The writer, Dave McNair, portrays Ted Genoways, the editor of the Virginia Quarterly Review, as a tyrant who abused his position of trust at the University of Virginia and drove one of his subordinates to suicide. The story grudgingly allows that these claims may not be true while struggling to prove the opposite. Yet the evidence produced to support the claims against Genoways is strikingly thin. 

The story amounts to this: The unsubstantiated claims of a distraught sister whose brother, everyone agrees, was troubled long before the events that may or may not have led to his suicide. The opinion-mongering of a self-proclaimed expert on workplace bullying with no connection to the events described in the story. Questionable tales of closed-door meetings. Still more tales from the same sources, this time of raised voices, also behind closed doors (apparently closed doors give people in Charlottesville the willies). And most shocking of all, evidence that Genoways spent more money than his predecessor as editor of VQR. 

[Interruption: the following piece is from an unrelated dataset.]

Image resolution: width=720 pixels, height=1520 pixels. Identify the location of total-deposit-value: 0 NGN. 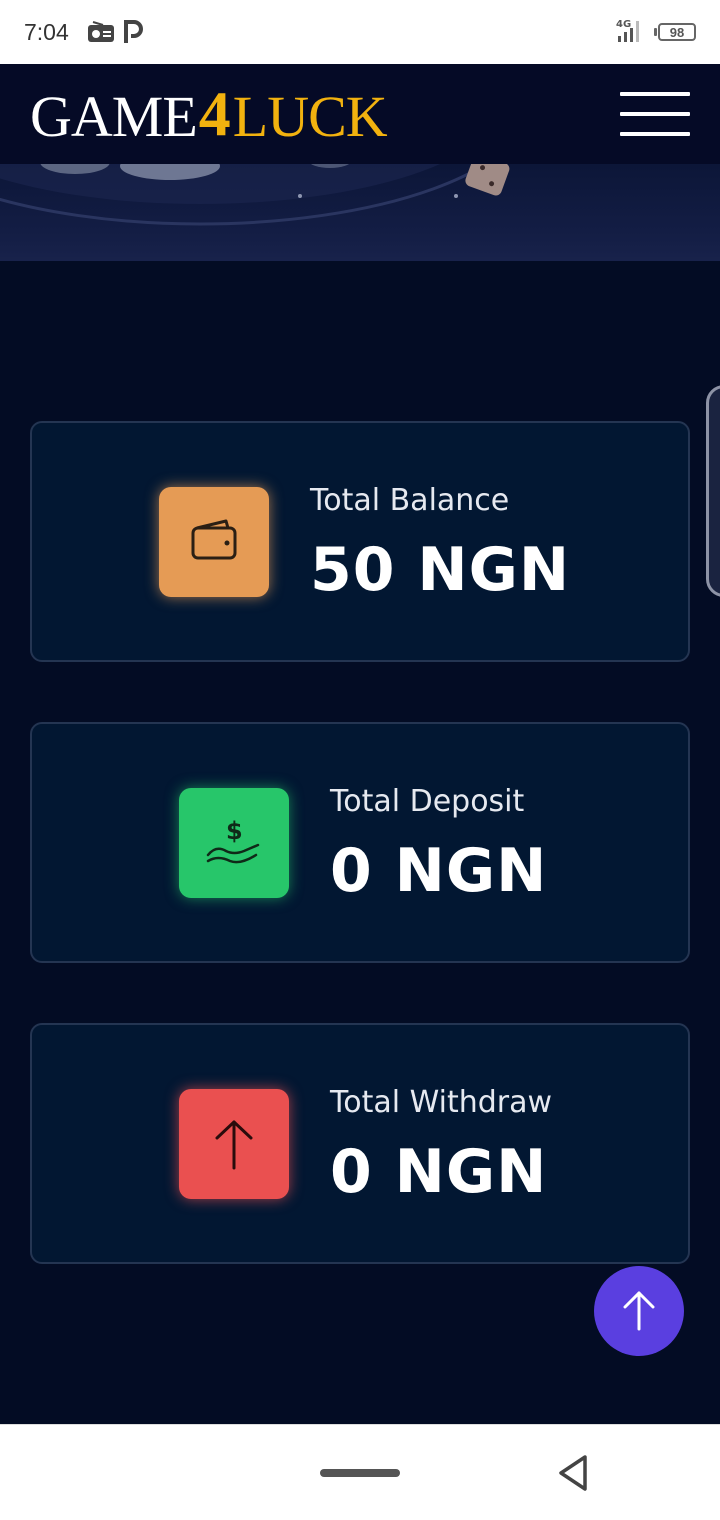
(439, 871).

I have to give McNair credit for doing so much with so little, but writing down innuendo and rumor is not the same thing as reporting. Simply put, Ted Genoways has worked miracles with VQR. With limited resources, he has transformed the magazine into one of the most admired publications in the country. He deserves better from the UVA community-and especially from  his colleagues in journalism– than to have his reputation tarnished and his career threatened by hazy anecdotes and untamed speculation.